Routine emails are ripe for automation. Most email providers provide for template responses, allowing you to call up a precedent email in seconds. Some tools can even fill in the blanks with client details or use a logic tree to customise a template.
To set up template emails in Outlook see the instructions here. To set this up in Gmail see the instructions here.
Time and Event Driven Communications
Many email providers allow you to schedule emails to be sent at a given time – allowing you to draft sensitive emails at a time that suits you, knowing that they will be automatically sent when appropriate. This can also be useful for reminder emails. For example, an immigration lawyer might set up an email to remind a client to make a visa application several months before their current visa or travel conditions expire. If your email is integrated with your client management software, events (such as a document being filed or signed) can trigger an update email or a reminder for you call the client.

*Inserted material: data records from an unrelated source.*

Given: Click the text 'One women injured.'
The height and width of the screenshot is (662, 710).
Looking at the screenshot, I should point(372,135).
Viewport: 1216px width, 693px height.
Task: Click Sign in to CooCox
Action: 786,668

To get this set up you’ll need to speak to your IT person to get some assistance – don’t let this put you off as this isn’t difficult to set up.
Ensure Customer Satisfaction
We all understand the need to ensure our clients are satisfied by and have confidence in their lawyers. Many firms see value in calling clients to seek feedback, but it can be difficult for busy partners to find time in their busy diaries. Customer feedback surveys are a next best option – shortly after a matter has been completed, your practice management software can send out an email thanking the client for their business and inviting them to provide feedback.
You can set up a client satisfaction survey for free using SurveyMonkey. Then a link to the survey can be included in the email sent out to clients. To set up customer survey emails being sent automatically by your practice management software you’ll need to speak to your IT person – again, this isn’t difficult to set up so don’t be put off that you can’t do this yourself.
Once it is set up it will work automatically so you won’t forget to ask your clients for feedback. Someone will need to be given the responsibility to report regularly about the client feedback being received, and put action plans into place based on the feedback received. A good way to do this is to have “client feedback” as an agenda item for your regular team meeting so the team can discuss the feedback received, and your team can collectively come up with an action plan to address any constructive feedback. This is also a good way for your team members to contribute to improving the firm.
So why don’t more lawyers set communication automation up?
It’s because lawyers have done pretty well out of being inefficient – the billable hour made sure of that. Plus lawyers think they’re not “techie” enough to do this, and they’re too busy. The time for ignoring inefficient work practices is at an end, with survival being the key reason why lawyers are finally starting to look for ways to be more efficient. With online legal service providers like LawPath and LegalZoom, automation, legaltech startups and AI chatbots taking more and more work from lawyers, using basic automation as outlined in this article is a no brainer.